Materials and methods
Cell lines and cell culture
The human DLBCL cell lines SUDHL-10 and SUDHL-6 were obtained from the China Center for Type Culture Collection (CCTCC, Wuhan, China). All cells were grown in RPMI 1640 medium (Invitrogen, Carlsbad, CA, USA) supplemented with 10% fetal bovine serum (Biological Industries, Inc., Israel), 100 μg/mL penicillin and 100 μg/mL streptomycin. Cells were incubated at 37 °C in an incubator with 5% CO2.
Reagents and antibodies
Melatonin was purchased from J&K, Chemical Ltd., and epirubicin was purchased from Pfizer, pharmaceutical Ltd. Melatonin and epirubicin were dissolved in dimethyl sulphoxide (DMSO) and made into stock solution before adding into the complete culture medium. The maximum concentration of DMSO in the culture medium did not exceed 0.1%. The primary antibodies for GAPDH, LaminB1, and P-glycoprotein were purchased from Proteintech (Proteintech, Inc., USA). The antibodies for Bcl-2, cleaved-PARP, IKKβ, p-IKKα/β, NF-κB P50, and P65 were purchased from Cell Signaling Technology (Cell Signaling Technology, Inc., USA). The antibody for cytochrome c was purchased from Santa Cruz Biotechnology (Santa Cruz, CA, USA).
Cell viability assay
Cell viability was determined using the CCK-8 assay. Briefly, SUDHL-10 and SUDHL-6 cell lines were seeded at 104 cells/well in 96-well plates. In this study, three different groups contained cells suspended in medium containing various concentrations of melatonin and epirubicin, and six replicated wells put up for each group. The control cells received 0.1% DMSO. Following a continuous 48 h of incubation, add 10 μL Cell Counting Kit-8 (CCK-8) per 100 μL culture medium. After incubated 4 h at 37 °C, record results using a microplate reader to measure the absorbance of the wells at 450 nm. The drug concentration required to cause 50% cell growth inhibition (IC50) was determined by interpolation from the dose-response curves.
Western blot analysis
After treatment, the cells were collected and washed with phosphate-buffered saline (PBS).

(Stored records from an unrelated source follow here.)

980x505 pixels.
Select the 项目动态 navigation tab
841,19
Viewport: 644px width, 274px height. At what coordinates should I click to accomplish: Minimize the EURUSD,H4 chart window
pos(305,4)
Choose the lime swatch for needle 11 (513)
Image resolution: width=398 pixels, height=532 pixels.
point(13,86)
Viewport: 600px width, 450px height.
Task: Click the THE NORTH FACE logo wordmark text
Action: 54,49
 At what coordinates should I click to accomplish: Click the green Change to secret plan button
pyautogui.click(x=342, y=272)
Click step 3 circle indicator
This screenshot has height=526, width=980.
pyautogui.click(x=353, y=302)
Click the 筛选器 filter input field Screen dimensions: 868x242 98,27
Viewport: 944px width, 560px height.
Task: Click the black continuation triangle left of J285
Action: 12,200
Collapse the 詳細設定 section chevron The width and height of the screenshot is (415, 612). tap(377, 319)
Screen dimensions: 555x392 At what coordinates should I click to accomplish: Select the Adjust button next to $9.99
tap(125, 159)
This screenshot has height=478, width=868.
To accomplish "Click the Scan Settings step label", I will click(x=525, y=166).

Lysis buffer was used to extract protein and the protein concentration was determined using a BCA protein assay kit. Protein samples were separated by electrophoresis in a 10% or 12% sodium dodecyl sulfate-polyacrylamide mini gel (SDS-PAGE), electrophoretically transferred to polyvinylidene fluoride membranes (Millipore, USA). After membranes were blocked 2 h with skim milk, the specific primary antibodies were used to immunoblotted. The protein bands were detected by enhanced chemiluminescence.

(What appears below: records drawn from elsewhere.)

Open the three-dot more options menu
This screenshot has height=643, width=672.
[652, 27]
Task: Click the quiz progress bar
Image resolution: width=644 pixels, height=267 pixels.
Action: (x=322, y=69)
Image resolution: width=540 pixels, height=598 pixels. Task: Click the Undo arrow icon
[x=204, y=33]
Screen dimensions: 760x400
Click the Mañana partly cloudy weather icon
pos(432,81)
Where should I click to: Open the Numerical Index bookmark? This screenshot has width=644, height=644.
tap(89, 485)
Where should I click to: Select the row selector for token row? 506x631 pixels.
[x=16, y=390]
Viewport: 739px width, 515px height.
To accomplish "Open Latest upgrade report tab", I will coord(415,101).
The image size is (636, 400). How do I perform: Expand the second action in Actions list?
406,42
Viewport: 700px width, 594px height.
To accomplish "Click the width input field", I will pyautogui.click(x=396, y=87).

Acridine orange/ethidium bromide (AO/EB) fluorescence staining
The cells were grown on glass coverslips with poly-l-lysine and treated with indicated doses of epirubicin with or without melatonin. After 48 h, cells were washed with PBS to remove detached cells and then fixed with 95% ethanol for 15 min. After slightly drying cells, 5 μL AO/EB (50 μg/mL) was added with gently pipetted to mix before imaging by Leica DM 14000B microscope with a digital camera.
Rhodamine-123 accumulation assay
Cell lines were incubated in 6-well plates and pretreated with 0.1% DMSO or 1 mM melatonin for 48 h. After pretreatment, add 1 μg/mL Rhodamine-123 (Rh-123) in culture medium and incubated in the dark at 37 °C in 5% CO2 for 90 min. The cells were harvested and washed twice with ice-cold PBS, then analyzed immediately using flow cytometry (EPICS XL; Beckman Coulter) equipped with 488 nm excitation and 525 nm emission wavelengths.

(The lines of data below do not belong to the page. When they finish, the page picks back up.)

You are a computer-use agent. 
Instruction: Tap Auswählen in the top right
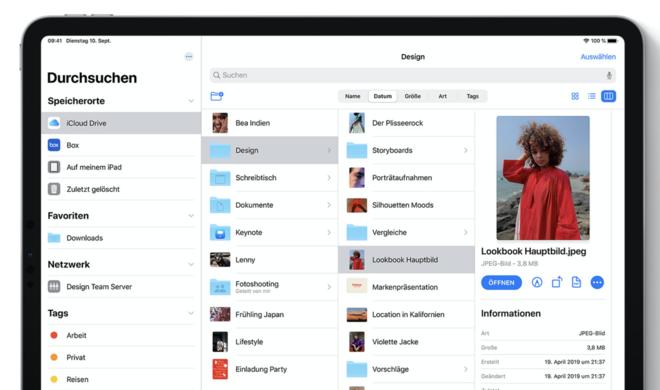[x=598, y=57]
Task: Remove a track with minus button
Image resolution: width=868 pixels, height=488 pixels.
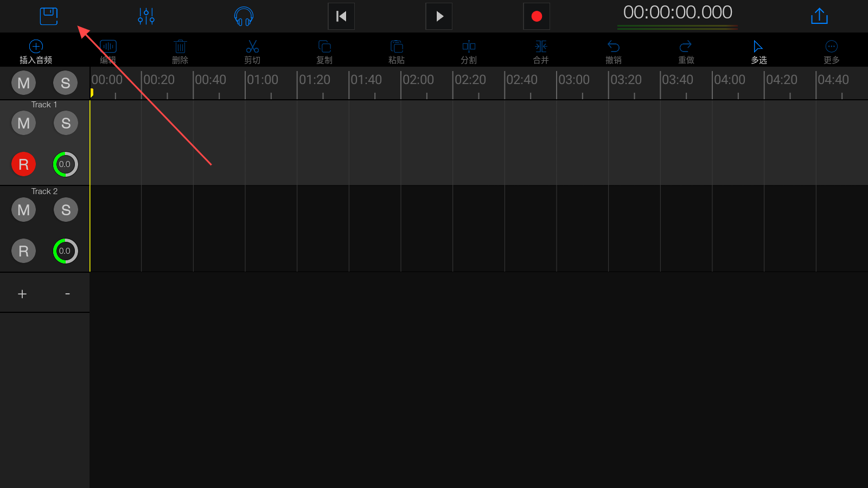Action: (x=67, y=294)
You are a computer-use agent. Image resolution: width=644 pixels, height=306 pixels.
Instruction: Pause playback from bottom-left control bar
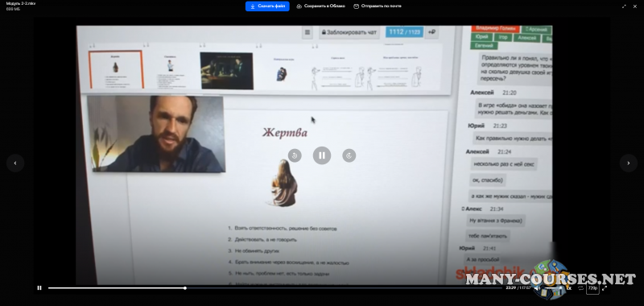coord(39,288)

Intracellular accumulation of epirubicin
Briefly, cell lines were treated as Rhodamine-123 accumulation assay described above. Then cells were incubated with epirubicin at a final concentration of 1 μg/mL at 37 °C in 5% CO2 for 90 min. After incubation, cells were harvested and washed twice with ice-cold PBS, and then analyzed immediately using flow cytometry (EPICS XL; Beckman Coulter) equipped with 488 nm excitation and 575 nm emission wavelengths.
Immunofluorescence
For immunofluorescence analysis, cells were grown on glass coverslips with poly-l-lysine were washed by PBS and fixed for 20 min at room temperature (RT) with 4% paraformaldehyde. Incubating the samples for 3 min with PBS containing 0.2% Triton X-100 as needed, then blocked with 10% bovine serum albumin (BSA) in PBS for 30 min. Antibodies against Cytochrome-c or P-gp was diluted in the 1% blocking solution and then were used to incubate the sample in a humidified chamber overnight at 4 °C. Following wash the cells three times in PBS, 5 min each wash, fluorescein isothiocyanate, and rhodamine-conjugated secondary antibodies were added in 1% blocking solutions and incubated for 90 min at room temperature in dark. Finally, the stained samples were mounted with 4′6-diamidino-2-phenylindole (DAPI)-containing Vectashield solution (Vector Laboratories Inc.) and examined with a Leica DM 14000B confocal microscope.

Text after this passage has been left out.